Something in all of us wants to believe that big tech companies, the ones we provide with reams of personal data everyday, are doing something noble with that information. That’s what made Google’s flu tracker, Flu Trends, so appealing. Here’s Google, taking time out of its busy day of selling our data for profit to apply those millions of Google searches and location trackers to something useful for humanity: Tracking the spread and severity of flu outbreaks across the United States.
There’s only one problem: Flu Trends is wrong.
According to a new Science study, Google overestimated flu outbreaks by 50 percent in the 2011-2012 and 2012-2013 seasons. As TIME’s Bryan Walsh writes, “If you wanted to project current flu prevalence, you would have done much better basing your models off of 3-week-old data on cases from the CDC than you would have been using GFT’s sophisticated big data methods.”
Ah, there it is: “big data.” So much hype has centered around that phrase you can forgive journalists and researchers for taking this opportunity to smack “big data” down a peg. One of the study’s authors, David Lazer, call this “A ‘Dewey beats Truman’ moment for big data,” referring to the famous newspaper headline announcing the wrong victor of the 1948 US presidential election. Multiple headlines have blamed the failings of big data for the Google Flu Trends debacle.
Indeed, big data isn’t some magical oracle sitting on high — but if it took you until now to realize that, then you haven’t been paying attention. Data can tell us a lot, but the problem with “enbiggening” it is that the more data you collect, the less information you get from each individual piece. Even when that information tells you something meaningful about the world, using it to predict a future occurrence is even harder.

+ + +

ACTIVITY 1
According to the Google Flu Trends article, what problem comes with "enbiggening" data? Answer in one to three sentences.
ACTIVITY 2
In the Google Flu Trends article, by how much did Google overestimate flu outbreaks, and in which seasons?

Recorded data

+ + +

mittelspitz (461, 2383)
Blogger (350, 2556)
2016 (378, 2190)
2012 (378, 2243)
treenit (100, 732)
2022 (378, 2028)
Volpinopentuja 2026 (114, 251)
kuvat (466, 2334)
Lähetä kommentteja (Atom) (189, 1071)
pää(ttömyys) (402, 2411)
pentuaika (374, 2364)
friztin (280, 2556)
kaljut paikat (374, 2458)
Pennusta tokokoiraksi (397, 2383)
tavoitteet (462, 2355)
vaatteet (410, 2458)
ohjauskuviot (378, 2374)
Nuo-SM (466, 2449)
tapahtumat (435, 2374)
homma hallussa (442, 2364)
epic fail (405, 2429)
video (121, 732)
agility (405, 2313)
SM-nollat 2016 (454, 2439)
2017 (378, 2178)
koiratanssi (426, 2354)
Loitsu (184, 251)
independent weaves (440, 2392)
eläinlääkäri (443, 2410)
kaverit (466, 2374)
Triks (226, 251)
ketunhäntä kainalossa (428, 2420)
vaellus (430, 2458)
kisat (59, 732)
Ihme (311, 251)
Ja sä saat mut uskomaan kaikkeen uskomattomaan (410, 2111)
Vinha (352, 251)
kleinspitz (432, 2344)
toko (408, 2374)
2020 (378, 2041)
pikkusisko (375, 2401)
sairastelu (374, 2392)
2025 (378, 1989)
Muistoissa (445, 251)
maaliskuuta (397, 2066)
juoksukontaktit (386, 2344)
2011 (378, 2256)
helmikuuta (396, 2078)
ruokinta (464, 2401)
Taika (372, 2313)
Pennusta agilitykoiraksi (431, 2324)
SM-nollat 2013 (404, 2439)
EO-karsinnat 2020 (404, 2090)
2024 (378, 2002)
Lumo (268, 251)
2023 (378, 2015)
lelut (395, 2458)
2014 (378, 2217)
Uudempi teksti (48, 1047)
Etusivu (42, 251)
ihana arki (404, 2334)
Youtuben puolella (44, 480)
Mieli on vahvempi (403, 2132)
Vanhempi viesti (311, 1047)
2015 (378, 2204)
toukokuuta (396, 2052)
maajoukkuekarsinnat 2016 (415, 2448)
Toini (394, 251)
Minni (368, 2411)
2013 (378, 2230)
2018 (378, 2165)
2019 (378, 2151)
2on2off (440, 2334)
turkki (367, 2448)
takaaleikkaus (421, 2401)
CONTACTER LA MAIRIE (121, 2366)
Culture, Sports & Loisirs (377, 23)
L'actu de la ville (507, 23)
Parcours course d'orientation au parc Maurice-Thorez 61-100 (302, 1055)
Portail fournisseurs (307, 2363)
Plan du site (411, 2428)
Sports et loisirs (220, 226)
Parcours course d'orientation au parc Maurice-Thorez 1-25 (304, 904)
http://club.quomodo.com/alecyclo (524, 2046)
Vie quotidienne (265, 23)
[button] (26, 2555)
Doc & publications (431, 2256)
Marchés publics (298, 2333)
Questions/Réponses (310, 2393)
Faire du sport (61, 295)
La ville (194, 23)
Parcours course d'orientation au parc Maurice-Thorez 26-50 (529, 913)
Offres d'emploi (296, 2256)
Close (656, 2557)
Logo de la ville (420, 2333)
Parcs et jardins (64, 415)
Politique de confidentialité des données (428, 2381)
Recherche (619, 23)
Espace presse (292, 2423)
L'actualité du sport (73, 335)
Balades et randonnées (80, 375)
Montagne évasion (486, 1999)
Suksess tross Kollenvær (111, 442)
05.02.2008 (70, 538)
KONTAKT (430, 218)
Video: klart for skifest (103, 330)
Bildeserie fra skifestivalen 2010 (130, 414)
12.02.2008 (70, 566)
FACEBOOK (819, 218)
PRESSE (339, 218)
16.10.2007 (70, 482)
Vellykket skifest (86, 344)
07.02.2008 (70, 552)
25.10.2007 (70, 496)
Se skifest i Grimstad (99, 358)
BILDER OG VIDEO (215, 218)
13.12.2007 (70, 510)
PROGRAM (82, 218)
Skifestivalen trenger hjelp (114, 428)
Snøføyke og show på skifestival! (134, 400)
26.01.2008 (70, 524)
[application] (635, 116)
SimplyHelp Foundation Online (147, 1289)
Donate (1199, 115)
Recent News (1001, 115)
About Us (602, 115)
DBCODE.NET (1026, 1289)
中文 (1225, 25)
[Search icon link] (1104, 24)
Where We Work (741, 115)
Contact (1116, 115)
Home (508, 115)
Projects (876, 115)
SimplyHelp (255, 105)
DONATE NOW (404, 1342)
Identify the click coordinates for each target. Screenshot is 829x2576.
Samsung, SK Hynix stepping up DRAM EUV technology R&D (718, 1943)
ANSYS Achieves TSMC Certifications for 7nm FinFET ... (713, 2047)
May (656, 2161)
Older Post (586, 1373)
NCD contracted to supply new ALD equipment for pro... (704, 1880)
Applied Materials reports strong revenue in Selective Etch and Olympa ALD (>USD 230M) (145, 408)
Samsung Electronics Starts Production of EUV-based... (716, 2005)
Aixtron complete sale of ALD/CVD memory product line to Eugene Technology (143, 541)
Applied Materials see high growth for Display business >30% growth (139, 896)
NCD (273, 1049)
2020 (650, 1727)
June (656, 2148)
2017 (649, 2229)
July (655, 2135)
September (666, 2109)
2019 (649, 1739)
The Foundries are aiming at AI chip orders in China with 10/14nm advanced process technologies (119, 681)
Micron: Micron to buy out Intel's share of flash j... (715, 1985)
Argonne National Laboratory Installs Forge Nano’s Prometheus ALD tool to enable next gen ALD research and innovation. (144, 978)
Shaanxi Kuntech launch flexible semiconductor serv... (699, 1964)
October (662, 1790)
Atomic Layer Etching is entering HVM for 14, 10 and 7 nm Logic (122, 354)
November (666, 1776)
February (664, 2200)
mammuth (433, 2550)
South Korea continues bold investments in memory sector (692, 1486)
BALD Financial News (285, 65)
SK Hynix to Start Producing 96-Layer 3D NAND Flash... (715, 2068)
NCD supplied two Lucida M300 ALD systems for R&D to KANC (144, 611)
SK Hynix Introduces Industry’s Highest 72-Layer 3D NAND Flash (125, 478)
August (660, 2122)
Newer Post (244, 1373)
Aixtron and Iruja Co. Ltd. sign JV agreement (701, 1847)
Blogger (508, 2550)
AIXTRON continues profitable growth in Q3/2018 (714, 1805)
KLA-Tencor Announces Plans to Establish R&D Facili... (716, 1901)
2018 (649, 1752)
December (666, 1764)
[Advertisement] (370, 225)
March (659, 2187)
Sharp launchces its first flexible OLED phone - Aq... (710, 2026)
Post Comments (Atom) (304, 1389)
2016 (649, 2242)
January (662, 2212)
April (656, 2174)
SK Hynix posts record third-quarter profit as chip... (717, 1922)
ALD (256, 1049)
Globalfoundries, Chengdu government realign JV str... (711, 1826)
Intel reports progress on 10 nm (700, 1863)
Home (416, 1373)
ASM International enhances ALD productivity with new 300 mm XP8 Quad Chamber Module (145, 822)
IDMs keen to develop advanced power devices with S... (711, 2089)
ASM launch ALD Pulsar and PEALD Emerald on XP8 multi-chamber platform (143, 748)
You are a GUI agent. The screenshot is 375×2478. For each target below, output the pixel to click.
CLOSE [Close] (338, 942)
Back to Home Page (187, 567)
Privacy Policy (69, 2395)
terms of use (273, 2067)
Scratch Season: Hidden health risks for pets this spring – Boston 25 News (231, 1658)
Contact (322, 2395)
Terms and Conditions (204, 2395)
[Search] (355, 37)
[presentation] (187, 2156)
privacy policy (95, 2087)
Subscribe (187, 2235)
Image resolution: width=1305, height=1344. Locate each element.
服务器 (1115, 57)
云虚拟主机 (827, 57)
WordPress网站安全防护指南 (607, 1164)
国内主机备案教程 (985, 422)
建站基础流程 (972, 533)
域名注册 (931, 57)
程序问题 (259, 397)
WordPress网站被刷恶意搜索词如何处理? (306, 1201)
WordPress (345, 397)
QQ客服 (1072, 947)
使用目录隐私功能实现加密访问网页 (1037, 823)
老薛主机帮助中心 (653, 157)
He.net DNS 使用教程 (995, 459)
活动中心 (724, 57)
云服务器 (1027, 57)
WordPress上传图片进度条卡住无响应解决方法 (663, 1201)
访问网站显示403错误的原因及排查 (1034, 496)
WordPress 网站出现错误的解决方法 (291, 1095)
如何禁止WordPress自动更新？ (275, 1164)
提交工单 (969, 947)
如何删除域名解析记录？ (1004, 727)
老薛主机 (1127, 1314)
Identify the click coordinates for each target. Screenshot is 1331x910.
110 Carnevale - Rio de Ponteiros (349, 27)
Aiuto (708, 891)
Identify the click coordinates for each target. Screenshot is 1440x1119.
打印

+ + +

ANSWER SPACE 1
The more data you collect, the less information you get from each individual piece. Even when that information says something meaningful about the world, using it to predict a future occurrence is harder still.

ANSWER SPACE 2
By 50 percent, in the 2011-2012 and 2012-2013 seasons.